ライブ中盤では、WWWでも披露された“ショート曲メドレー”。「N1ght」「ノスタルジー」から「ナツイアツ」「Repeat」まで15曲をノンストップでつなぐメドレーは、SNSに楽曲を投稿するところからはじまった彼のキャリアを追体験できると同時に、音楽的な幅広さ、バラエティの豊かさを改めて証明していた。ほとんどが30秒前後なのだが、1曲1曲が個性的でーーローファイ系ヒップホップ、オルタナR&Bからギターロックまでーー一瞬で記憶に残るキャッチ―なフレーズがある。
音楽活動をはじめてわずか1年でSNSで楽曲をバズらせ、メジャーデビューを果たしたimase。メロディメイクや言葉選びのバランス感覚、ファルセットを活かしたボーカルスタイルを含めて、やはり彼には天賦のセンスがあるようだ。

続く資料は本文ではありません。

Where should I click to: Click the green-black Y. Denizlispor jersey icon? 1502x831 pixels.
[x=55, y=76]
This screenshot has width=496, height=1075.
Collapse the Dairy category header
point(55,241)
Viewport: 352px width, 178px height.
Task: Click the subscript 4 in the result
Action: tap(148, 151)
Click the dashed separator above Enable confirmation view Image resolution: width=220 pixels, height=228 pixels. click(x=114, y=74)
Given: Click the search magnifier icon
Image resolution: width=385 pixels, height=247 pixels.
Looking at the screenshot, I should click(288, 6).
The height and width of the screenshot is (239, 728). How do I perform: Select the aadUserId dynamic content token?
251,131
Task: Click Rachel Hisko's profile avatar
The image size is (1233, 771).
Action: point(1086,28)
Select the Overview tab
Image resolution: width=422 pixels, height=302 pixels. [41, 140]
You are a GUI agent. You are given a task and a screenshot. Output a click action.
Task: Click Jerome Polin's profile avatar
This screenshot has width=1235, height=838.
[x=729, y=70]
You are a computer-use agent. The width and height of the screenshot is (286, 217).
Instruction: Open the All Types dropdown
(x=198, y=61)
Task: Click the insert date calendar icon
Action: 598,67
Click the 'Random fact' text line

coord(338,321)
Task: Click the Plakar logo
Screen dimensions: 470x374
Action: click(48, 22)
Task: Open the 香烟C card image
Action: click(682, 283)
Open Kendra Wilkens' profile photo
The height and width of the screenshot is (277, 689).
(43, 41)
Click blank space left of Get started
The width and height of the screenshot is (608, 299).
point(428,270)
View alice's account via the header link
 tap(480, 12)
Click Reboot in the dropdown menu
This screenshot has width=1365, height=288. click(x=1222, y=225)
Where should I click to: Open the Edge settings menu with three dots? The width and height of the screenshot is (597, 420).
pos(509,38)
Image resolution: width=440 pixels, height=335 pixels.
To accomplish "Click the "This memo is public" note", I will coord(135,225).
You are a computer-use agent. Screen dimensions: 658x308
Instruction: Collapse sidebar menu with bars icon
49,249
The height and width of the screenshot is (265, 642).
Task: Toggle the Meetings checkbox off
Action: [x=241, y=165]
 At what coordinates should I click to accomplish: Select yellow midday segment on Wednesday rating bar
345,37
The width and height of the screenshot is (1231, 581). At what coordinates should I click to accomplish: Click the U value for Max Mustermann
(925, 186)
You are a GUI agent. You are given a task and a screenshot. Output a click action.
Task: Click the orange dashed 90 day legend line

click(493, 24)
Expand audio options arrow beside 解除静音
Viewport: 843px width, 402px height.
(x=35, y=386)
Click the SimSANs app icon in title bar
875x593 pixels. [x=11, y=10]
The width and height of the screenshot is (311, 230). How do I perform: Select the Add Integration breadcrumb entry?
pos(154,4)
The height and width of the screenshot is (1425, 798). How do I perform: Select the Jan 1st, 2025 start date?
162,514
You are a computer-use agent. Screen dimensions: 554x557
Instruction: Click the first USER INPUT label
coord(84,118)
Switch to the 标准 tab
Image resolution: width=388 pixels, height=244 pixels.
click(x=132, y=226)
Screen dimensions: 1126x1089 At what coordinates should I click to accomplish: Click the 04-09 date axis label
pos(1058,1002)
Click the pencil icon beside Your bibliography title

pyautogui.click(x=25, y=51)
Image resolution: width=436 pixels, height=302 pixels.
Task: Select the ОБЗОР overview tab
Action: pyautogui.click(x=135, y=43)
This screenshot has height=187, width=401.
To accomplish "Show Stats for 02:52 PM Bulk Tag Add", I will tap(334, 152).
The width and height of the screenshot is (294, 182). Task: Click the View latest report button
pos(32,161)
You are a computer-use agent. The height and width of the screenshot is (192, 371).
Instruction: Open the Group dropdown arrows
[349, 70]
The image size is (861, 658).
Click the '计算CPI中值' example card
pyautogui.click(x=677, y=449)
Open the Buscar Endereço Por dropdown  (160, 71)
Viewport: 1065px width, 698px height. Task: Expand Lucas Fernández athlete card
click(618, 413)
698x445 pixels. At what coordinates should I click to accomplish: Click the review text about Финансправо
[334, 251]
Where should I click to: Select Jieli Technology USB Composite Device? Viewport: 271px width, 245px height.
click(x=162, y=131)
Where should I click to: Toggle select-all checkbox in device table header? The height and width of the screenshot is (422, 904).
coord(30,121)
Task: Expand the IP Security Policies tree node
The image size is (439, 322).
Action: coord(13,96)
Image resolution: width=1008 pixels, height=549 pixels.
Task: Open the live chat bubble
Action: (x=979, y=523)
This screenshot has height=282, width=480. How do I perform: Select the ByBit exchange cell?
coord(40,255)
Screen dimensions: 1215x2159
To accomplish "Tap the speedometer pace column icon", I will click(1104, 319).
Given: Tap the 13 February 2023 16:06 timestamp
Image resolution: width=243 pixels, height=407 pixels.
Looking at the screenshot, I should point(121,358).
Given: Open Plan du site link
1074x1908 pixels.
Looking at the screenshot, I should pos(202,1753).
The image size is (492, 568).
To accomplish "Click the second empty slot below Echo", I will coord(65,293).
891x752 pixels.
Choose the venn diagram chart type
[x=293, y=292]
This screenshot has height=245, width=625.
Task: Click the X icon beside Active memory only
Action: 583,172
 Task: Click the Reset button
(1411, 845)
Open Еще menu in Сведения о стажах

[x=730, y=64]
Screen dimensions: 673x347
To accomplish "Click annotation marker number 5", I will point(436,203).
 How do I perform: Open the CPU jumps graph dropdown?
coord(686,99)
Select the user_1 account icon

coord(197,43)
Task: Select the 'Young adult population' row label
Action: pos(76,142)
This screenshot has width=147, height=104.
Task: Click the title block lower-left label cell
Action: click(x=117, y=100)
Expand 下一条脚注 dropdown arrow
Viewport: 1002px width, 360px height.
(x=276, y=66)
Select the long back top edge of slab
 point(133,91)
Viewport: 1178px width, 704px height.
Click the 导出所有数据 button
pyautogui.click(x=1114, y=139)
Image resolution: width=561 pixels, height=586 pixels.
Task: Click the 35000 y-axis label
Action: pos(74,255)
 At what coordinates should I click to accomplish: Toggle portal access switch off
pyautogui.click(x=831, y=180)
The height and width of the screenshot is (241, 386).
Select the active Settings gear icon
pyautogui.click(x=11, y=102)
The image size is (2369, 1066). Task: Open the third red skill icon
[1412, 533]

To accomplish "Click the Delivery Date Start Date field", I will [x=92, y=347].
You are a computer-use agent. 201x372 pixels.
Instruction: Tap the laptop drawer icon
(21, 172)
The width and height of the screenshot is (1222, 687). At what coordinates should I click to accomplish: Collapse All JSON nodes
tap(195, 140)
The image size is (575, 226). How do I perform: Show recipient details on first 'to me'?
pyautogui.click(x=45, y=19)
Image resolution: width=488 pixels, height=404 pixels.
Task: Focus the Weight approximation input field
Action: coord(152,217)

さらに特筆すべきは、幅広いリスナーの日常にフィットする親しみやすさ。大げさな仕掛けやギミックに頼らず、“気が付いたら、すぐそばで鳴っていた”というリスナー・フレンドリーな楽曲を作れることもimaseの魅力であり、だからこそ彼の音楽はこんなにも急速に広がり続けているのだろう。
「今回のライブのためにスペシャルなことを用意してます!」と呼びこまれたのは、大阪出身のシンガーソングライターasmi。2021年にMAISONdes「ヨワネハキfeat.和ぬか,asmi」に参加したことで注目を集めたasmiとimaseは同い年の22歳。“SNSをきっかけにバズった”“コロナ禍で知名度を上げた”といった共通点があるふたりは、新世代J-POPシーンを象徴する存在と言っても過言ではない。この日披露されたのは、音楽プロデューサー蔦谷好位置のプロジェクト・KERENMI名義の「boy feat. asmi & imase」。胸に秘めた夢や憧れ、現実と理想のギャップ、思うように物事が進まない焦燥をポップに昇華した楽曲をふたりが歌い上げるシーンは、間違いなくこの日のライブのハイライトのひとつ。特に〈重ねたいメロディ曝け出した/奏でたいハードが動き出した〉という最後のフレーズには強く惹きつけられた。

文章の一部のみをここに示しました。